(Pixel coordinate grounding data)
┏━━

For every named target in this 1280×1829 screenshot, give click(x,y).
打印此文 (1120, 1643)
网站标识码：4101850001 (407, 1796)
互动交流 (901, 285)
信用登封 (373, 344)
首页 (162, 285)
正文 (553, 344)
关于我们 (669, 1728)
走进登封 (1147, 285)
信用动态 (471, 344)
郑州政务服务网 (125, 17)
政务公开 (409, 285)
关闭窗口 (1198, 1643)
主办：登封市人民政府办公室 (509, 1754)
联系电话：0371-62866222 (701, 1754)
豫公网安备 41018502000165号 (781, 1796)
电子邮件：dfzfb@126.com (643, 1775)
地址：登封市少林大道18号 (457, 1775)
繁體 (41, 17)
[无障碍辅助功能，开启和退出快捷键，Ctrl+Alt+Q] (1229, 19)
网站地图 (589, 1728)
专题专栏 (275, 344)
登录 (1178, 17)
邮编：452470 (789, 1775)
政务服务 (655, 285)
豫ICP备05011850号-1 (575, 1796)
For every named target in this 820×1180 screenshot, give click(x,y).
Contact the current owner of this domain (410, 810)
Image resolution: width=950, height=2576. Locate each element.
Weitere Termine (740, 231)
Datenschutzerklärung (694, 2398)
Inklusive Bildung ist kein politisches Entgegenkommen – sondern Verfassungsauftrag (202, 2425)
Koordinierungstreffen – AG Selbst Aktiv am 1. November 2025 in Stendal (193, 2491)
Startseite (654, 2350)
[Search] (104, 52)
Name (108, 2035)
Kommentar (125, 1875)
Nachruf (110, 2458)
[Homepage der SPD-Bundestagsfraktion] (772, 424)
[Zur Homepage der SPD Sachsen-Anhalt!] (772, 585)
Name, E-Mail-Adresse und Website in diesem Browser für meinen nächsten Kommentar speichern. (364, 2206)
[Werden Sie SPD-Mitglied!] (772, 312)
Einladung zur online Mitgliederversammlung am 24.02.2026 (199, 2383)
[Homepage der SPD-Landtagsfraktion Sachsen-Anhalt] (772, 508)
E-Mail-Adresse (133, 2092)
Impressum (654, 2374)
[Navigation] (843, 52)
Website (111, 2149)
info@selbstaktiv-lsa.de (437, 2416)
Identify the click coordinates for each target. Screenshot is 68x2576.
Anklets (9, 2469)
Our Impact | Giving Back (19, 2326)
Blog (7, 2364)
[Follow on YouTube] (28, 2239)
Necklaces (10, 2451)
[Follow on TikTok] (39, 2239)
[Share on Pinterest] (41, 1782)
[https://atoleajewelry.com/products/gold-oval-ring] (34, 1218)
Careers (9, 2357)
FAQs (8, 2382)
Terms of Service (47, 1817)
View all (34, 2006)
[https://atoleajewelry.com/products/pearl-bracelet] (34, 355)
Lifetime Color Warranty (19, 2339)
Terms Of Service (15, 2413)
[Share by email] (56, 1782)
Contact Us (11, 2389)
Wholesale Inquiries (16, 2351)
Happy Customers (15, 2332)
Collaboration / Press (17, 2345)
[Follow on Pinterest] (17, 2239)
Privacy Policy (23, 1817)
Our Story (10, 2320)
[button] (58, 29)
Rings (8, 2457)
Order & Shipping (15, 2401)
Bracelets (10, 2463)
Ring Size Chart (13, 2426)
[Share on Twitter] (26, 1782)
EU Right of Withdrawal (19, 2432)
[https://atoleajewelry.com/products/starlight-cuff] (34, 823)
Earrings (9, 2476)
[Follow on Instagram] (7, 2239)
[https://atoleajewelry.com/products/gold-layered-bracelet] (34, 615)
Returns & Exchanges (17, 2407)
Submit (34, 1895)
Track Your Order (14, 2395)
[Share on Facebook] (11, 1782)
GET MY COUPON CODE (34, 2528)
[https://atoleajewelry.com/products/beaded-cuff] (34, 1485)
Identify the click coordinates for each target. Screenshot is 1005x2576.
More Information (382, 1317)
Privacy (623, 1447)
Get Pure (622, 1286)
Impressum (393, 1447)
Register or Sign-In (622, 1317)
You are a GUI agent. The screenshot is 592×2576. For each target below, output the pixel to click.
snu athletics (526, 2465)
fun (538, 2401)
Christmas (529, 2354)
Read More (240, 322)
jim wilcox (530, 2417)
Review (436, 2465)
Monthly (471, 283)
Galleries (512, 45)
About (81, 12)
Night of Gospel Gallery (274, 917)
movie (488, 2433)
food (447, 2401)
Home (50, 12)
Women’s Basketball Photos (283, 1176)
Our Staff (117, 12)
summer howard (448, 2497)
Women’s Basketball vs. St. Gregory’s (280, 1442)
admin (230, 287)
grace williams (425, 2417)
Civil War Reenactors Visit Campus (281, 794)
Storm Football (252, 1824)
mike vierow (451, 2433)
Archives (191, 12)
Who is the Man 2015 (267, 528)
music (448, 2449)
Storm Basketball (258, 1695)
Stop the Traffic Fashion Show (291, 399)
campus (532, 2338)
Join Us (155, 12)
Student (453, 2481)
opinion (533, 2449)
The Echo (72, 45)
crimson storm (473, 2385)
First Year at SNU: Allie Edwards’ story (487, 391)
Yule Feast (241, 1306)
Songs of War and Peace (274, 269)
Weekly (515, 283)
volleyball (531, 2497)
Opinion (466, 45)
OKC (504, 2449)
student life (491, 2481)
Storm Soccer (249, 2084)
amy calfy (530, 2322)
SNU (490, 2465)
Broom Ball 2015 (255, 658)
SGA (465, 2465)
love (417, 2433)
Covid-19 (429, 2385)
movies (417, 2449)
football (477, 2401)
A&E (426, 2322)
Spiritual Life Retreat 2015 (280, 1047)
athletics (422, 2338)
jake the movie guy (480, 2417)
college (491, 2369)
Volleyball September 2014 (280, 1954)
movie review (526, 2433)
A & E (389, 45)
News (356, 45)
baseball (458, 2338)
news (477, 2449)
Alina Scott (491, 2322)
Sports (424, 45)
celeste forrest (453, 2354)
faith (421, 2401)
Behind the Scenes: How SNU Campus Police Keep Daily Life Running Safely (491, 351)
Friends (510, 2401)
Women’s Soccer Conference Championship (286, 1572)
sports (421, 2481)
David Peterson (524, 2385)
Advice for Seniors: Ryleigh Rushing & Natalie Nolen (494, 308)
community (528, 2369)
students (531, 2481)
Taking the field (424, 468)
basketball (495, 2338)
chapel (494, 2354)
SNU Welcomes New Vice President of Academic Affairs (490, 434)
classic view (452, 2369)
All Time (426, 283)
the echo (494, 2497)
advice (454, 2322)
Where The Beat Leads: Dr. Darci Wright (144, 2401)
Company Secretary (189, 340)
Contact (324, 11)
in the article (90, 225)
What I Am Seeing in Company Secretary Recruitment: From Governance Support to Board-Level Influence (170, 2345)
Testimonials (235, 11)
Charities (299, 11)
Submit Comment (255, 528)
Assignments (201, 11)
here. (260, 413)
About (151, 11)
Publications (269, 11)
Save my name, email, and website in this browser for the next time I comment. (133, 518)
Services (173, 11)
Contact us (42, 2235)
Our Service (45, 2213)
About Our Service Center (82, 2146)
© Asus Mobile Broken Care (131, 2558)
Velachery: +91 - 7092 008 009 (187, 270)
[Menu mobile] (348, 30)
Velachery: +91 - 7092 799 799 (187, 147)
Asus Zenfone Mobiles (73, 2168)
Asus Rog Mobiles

┗━━

Exactly as they appear, retype the lines from the start of the records through the line containing "豫ICP备05011850号-1 (575, 1796)".

For every named target in this 1280×1829 screenshot, give click(x,y).
打印此文 (1120, 1643)
网站标识码：4101850001 (407, 1796)
互动交流 (901, 285)
信用登封 (373, 344)
首页 (162, 285)
正文 (553, 344)
关于我们 (669, 1728)
走进登封 (1147, 285)
信用动态 (471, 344)
郑州政务服务网 (125, 17)
政务公开 (409, 285)
关闭窗口 (1198, 1643)
主办：登封市人民政府办公室 (509, 1754)
联系电话：0371-62866222 (701, 1754)
豫公网安备 41018502000165号 (781, 1796)
电子邮件：dfzfb@126.com (643, 1775)
地址：登封市少林大道18号 (457, 1775)
繁體 (41, 17)
[无障碍辅助功能，开启和退出快捷键，Ctrl+Alt+Q] (1229, 19)
网站地图 (589, 1728)
专题专栏 (275, 344)
登录 (1178, 17)
邮编：452470 (789, 1775)
政务服务 (655, 285)
豫ICP备05011850号-1 (575, 1796)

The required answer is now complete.